• Task prompt
Your response should consist of the entries below, written out exactly.

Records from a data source
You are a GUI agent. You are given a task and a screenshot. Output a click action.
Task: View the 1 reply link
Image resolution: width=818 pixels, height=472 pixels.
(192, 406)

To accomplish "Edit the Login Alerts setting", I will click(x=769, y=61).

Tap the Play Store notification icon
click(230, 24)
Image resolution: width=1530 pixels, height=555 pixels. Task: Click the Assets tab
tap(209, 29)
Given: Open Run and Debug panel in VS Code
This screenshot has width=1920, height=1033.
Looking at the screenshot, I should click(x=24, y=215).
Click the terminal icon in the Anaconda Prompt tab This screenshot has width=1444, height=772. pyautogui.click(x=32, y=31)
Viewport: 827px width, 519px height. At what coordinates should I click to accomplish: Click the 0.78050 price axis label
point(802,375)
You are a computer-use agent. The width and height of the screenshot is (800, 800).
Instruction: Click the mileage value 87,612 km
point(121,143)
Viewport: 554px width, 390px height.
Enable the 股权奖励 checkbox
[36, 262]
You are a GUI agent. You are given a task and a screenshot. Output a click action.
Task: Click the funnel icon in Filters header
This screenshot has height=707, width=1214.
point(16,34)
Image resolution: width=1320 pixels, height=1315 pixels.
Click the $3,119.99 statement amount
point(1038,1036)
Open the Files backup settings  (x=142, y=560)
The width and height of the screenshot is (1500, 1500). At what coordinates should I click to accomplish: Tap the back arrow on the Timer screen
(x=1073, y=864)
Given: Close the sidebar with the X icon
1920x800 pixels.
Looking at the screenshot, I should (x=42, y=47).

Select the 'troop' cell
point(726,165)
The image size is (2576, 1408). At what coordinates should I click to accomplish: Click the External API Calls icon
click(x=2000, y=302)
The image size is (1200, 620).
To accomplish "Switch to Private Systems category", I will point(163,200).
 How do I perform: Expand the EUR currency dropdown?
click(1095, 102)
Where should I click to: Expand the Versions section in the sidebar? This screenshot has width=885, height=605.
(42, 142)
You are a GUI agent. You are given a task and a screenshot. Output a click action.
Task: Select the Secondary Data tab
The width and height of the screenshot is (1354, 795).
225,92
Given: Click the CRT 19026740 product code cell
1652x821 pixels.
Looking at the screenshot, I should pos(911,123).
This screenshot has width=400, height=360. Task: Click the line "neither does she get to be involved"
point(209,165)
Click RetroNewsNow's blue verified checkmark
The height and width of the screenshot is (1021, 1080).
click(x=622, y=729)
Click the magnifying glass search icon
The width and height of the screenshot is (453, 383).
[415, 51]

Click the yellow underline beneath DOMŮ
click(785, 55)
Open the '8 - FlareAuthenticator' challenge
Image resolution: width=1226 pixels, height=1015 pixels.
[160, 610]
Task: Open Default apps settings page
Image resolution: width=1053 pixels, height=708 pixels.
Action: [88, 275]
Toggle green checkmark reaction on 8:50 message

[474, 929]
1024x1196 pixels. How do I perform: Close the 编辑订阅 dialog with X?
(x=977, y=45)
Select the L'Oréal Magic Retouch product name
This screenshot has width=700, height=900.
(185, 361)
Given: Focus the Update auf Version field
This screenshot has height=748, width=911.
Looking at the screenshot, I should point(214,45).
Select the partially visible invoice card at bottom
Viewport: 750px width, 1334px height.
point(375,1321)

• Response to the task
You are a GUI agent. You are given a task and a screenshot. Output a click action.
Task: View the 1 reply link
Image resolution: width=818 pixels, height=472 pixels.
(192, 406)

To accomplish "Edit the Login Alerts setting", I will click(x=769, y=61).

Tap the Play Store notification icon
click(230, 24)
Image resolution: width=1530 pixels, height=555 pixels. Task: Click the Assets tab
tap(209, 29)
Given: Open Run and Debug panel in VS Code
This screenshot has width=1920, height=1033.
Looking at the screenshot, I should click(x=24, y=215).
Click the terminal icon in the Anaconda Prompt tab This screenshot has width=1444, height=772. pyautogui.click(x=32, y=31)
Viewport: 827px width, 519px height. At what coordinates should I click to accomplish: Click the 0.78050 price axis label
point(802,375)
You are a computer-use agent. The width and height of the screenshot is (800, 800).
Instruction: Click the mileage value 87,612 km
point(121,143)
Viewport: 554px width, 390px height.
Enable the 股权奖励 checkbox
[36, 262]
You are a GUI agent. You are given a task and a screenshot. Output a click action.
Task: Click the funnel icon in Filters header
This screenshot has height=707, width=1214.
point(16,34)
Image resolution: width=1320 pixels, height=1315 pixels.
Click the $3,119.99 statement amount
point(1038,1036)
Open the Files backup settings  (x=142, y=560)
The width and height of the screenshot is (1500, 1500). At what coordinates should I click to accomplish: Tap the back arrow on the Timer screen
(x=1073, y=864)
Given: Close the sidebar with the X icon
1920x800 pixels.
Looking at the screenshot, I should (x=42, y=47).

Select the 'troop' cell
point(726,165)
The image size is (2576, 1408). At what coordinates should I click to accomplish: Click the External API Calls icon
click(x=2000, y=302)
The image size is (1200, 620).
To accomplish "Switch to Private Systems category", I will point(163,200).
 How do I perform: Expand the EUR currency dropdown?
click(1095, 102)
Where should I click to: Expand the Versions section in the sidebar? This screenshot has width=885, height=605.
(42, 142)
You are a GUI agent. You are given a task and a screenshot. Output a click action.
Task: Select the Secondary Data tab
The width and height of the screenshot is (1354, 795).
225,92
Given: Click the CRT 19026740 product code cell
1652x821 pixels.
Looking at the screenshot, I should pos(911,123).
This screenshot has width=400, height=360. Task: Click the line "neither does she get to be involved"
point(209,165)
Click RetroNewsNow's blue verified checkmark
The height and width of the screenshot is (1021, 1080).
click(x=622, y=729)
Click the magnifying glass search icon
The width and height of the screenshot is (453, 383).
[415, 51]

Click the yellow underline beneath DOMŮ
click(785, 55)
Open the '8 - FlareAuthenticator' challenge
Image resolution: width=1226 pixels, height=1015 pixels.
[160, 610]
Task: Open Default apps settings page
Image resolution: width=1053 pixels, height=708 pixels.
Action: [88, 275]
Toggle green checkmark reaction on 8:50 message

[474, 929]
1024x1196 pixels. How do I perform: Close the 编辑订阅 dialog with X?
(x=977, y=45)
Select the L'Oréal Magic Retouch product name
This screenshot has width=700, height=900.
(185, 361)
Given: Focus the Update auf Version field
This screenshot has height=748, width=911.
Looking at the screenshot, I should point(214,45).
Select the partially visible invoice card at bottom
Viewport: 750px width, 1334px height.
point(375,1321)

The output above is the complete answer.